Once we have a service reference, we can hook up to the service and service callback:

public partial class MainPage : UserControl
{
    ObservableCollection eventData;

    public MainPage()
    {
        InitializeComponent();

        eventData = new ObservableCollection();

        EndpointAddress address = new EndpointAddress("http://localhost:8000/DeviceEventService");

        CustomBinding binding = new CustomBinding(
            new PollingDuplexBindingElement(),
            new BinaryMessageEncodingBindingElement(),
            new HttpTransportBindingElement());

        DeviceEventService.DeviceEventServiceClient client = new DeviceEventService.DeviceEventServiceClient(binding, address);
        client.SendDeviceEventDataReceived += new EventHandler(client_SendDeviceEventReceived);
        client.ConnectAsync(Guid.NewGuid().ToString());
        EventListBox.ItemsSource = eventData;
    }

    void client_SendDeviceEventReceived(object sender, DeviceEventService.SendDeviceEventDataReceivedEventArgs e)
    {
        if (!eventData.Contains(e.data))
        {
            eventData.Add(e.data);
        }
    }
}

As you can see, the client is creating an ObservableCollection to hold the event data returned by the service callback. Next, the client connects up to the service endpoint, creates an implementation object for the service and initializes this object. Initialization means:

  • Associating the object with the endpoint binding,
  • Setting up a delegate to process the callback event and
  • Call the Connect service method. Note this call has an asynchronous implementation.

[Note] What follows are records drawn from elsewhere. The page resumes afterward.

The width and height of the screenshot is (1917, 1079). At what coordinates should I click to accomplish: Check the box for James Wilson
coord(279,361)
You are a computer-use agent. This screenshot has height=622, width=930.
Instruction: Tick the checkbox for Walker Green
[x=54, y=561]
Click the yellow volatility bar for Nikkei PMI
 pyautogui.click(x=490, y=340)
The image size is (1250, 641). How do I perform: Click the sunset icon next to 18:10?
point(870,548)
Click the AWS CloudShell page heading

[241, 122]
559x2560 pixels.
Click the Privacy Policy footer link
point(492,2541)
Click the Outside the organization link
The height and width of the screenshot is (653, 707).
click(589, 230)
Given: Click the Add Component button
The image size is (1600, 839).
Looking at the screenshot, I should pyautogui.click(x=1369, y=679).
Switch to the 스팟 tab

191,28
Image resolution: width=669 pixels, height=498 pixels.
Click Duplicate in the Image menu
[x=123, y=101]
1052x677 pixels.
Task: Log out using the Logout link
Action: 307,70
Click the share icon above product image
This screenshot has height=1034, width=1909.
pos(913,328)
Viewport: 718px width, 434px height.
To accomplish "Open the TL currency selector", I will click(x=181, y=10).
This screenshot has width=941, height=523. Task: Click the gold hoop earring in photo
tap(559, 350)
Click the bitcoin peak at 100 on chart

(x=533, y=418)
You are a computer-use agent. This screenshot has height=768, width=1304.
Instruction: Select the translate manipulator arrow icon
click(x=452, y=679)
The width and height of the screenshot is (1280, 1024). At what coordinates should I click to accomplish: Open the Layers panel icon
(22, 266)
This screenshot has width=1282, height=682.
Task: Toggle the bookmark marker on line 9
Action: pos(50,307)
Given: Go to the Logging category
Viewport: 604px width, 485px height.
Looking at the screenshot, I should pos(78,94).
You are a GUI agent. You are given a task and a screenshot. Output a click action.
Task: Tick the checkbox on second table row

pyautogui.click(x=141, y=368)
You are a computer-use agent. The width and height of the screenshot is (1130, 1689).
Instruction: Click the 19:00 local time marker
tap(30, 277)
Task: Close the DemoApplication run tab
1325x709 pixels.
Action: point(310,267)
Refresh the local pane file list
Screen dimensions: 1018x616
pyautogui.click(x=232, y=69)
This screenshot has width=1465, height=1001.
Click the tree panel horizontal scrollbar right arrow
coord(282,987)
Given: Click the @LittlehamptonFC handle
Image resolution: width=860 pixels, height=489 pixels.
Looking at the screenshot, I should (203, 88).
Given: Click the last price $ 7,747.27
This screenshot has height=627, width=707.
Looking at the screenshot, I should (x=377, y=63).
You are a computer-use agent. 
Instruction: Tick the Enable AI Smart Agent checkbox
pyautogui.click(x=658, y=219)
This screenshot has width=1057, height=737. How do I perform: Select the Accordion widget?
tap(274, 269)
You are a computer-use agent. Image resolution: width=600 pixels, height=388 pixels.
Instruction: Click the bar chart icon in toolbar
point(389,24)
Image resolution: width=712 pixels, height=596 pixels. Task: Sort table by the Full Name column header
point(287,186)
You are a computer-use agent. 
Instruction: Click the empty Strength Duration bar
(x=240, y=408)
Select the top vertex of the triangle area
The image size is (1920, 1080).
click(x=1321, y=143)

Note that the event data ObservableCollection is then bound to the clients visual component, in this case a ListBox.

Now when the callback delegate is fired, all that we need to do is add the event data to the ObservableCollection, and because this collection is observable, the ListBox is told about it.

In the XAML, the listbox binds the data to the list items:

<ListBox Grid.Row="1" x:Name="EventListBox">
    <ListBox.ItemTemplate>
        <DataTemplate>
            <Grid Width="770">
                <Grid.RowDefinitions>
                    <RowDefinition></RowDefinition>
                </Grid.RowDefinitions>
                <Grid.ColumnDefinitions>
                    <ColumnDefinition></ColumnDefinition>
                    </Grid.ColumnDefinitions>
                <TextBlock Grid.Row="1" Text="{Binding timestamp}"></TextBlock>
                <TextBlock Grid.Column="1" Text="{Binding message}" FontWeight="Bold" Foreground="Red" HorizontalAlignment="Right"></TextBlock>
            </Grid>
        </DataTemplate>
    </ListBox.ItemTemplate>
</ListBox>

and hey presto…

Wow, that was easy, Silverlight 4 seems to be doing all the work!

Conclusion

As you can see, its easy to build duplex service under WCF. What’s more, Silverlight 4 is well matched to this technology, providing simple binding against the callback event.